Eric gave us too much good material to keep his webcast as short as some of the others, but I hope you will watch it. You might also want to watch The Great Hack.



  • Writer's pictureDavid Beckmann

This week’s webcast features Henry Brady, one of the nation’s foremost political scientists and dean of the Goldman School of Public Policy. His most recent book (with two co-authors) is Unequal and Unrepresented. Based on many years of data, it reports that church attendance encourages political participation, partly by teaching participation skills and partly by encouraging people to get involved in morally-charged political causes.


Brady begins his presentation with commentary on Robert Putnam’s book, American Grace. Putnam is one of the country’s foremost sociologists, and American Grace is one of my favorite books. Based on a different set of surveys, Putnam found that attendance at religious services is correlated with increased contributions to charity and a higher level of civic engagement. He found that specific doctrines don’t change this effect very much, except that people who experience God as a loving presence in their lives are more likely to trust other people and support progressive government action, such as food stamps and foreign aid. I think the link may be that people who believe that God forgives them all the time are more inclined to be forgiving toward other people and worry less that somebody will get more help than they really deserve.


Brady’s data show that members of labor unions are even more charitable and politically active than church-goers and much more likely to participate in demonstrations. Churchgoers prefer elections and negotiation, but Brady points out that protest and conflict are also important in confronting the deep racial and economic divides in our country.


The main finding of Unequal and Unrepresented is that the political participation of low-income and less educated Americans has always been relatively limited. Their interests have thus always been under-represented. But Unequal and Unrepresented was published in 2018, and the authors noted that the surprising strength of both the Sanders and Trump campaigns in 2016 might finally signal a change in this grim reality. The unprecedented voter turn-out in 2020 provides more evidence that lower-income people may be getting more involved, and this just might turn out to be a transformational change in the politics of poverty.

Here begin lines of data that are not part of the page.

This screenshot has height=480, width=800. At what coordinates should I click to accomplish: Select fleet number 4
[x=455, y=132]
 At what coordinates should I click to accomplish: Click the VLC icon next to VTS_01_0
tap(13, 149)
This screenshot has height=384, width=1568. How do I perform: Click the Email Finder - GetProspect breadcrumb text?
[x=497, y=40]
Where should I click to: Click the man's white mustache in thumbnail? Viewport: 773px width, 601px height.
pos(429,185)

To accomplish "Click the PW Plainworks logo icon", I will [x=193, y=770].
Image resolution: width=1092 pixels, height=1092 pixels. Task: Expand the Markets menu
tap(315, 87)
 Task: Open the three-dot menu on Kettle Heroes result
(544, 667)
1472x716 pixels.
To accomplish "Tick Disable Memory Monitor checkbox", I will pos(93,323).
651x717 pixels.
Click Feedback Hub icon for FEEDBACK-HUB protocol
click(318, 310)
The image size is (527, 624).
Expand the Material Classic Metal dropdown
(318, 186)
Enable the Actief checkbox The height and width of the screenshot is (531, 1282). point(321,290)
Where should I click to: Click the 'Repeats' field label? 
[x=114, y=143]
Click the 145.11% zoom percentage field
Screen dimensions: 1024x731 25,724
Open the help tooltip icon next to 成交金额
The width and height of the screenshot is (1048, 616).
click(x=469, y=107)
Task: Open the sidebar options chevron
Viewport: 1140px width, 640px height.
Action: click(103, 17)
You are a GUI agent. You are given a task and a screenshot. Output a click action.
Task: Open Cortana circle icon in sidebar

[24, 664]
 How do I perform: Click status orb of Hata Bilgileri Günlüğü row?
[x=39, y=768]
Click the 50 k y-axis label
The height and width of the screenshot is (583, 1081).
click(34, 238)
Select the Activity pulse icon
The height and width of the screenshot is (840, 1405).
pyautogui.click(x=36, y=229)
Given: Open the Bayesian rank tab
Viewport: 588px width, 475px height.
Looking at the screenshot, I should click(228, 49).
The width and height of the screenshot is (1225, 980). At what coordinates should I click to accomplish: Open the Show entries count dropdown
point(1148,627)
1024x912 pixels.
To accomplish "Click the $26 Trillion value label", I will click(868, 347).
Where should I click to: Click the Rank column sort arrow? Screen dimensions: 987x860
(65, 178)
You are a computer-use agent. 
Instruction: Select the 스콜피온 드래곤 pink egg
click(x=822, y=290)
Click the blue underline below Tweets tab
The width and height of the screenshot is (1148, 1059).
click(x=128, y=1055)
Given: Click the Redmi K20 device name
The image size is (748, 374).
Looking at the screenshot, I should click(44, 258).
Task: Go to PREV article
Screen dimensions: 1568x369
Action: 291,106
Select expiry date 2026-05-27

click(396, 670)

Putnam and Brady both found that church-goers are less inclined than other Americans to live and let live, and since the 1970s church-goers have become increasingly Republican. The shift of the South (a churchgoing region) toward the Republican Party after Lyndon Johnson and the Democrats passed civil-rights legislation started this trend in the 1970s. It accelerated when the two parties took opposite sides of the abortion and same-sex marriage issues in the 1980s.


Partly because of the deep decline in union membership, attention to economic issues (such as funding for social programs) is now more often crowded out by concern about issues like abortion and gay rights (which are more important to many religious voters).


The number of Americans who don’t identify with any religious body or tradition has been steadily and rapidly increasing since the 1970s. One third of people under 30 now say they have no religious affiliation. Religiously unaffiliated people are often turned off by the intolerance, extremism, and anti-science attitudes they see in much organized religion. But they usually believe in God, maintain active spiritual lives, and are politically progressive.


As I reflect on all this data, here are some lessons for those of us who are both religious and progressive:

> Respect the spirituality of religiously unaffiliated people. Listen.

> Maintain high standards of morality without being judgmental of others.

> Be clear that intolerance of sexual diversity is wrong and that pro-life ethics should include more than concern about unborn children.

> Advocacy campaigns on poverty issues should include low-income people.

> Some situations call for conflict.

> Regular attendance at religious services is good for us.

> The gospel of God’s love is the best thing we’ve got going.


My favorite bits of Brady’s presentation are his brief comments at the beginning and end of his presentation about the development of his own philosophy and religious life.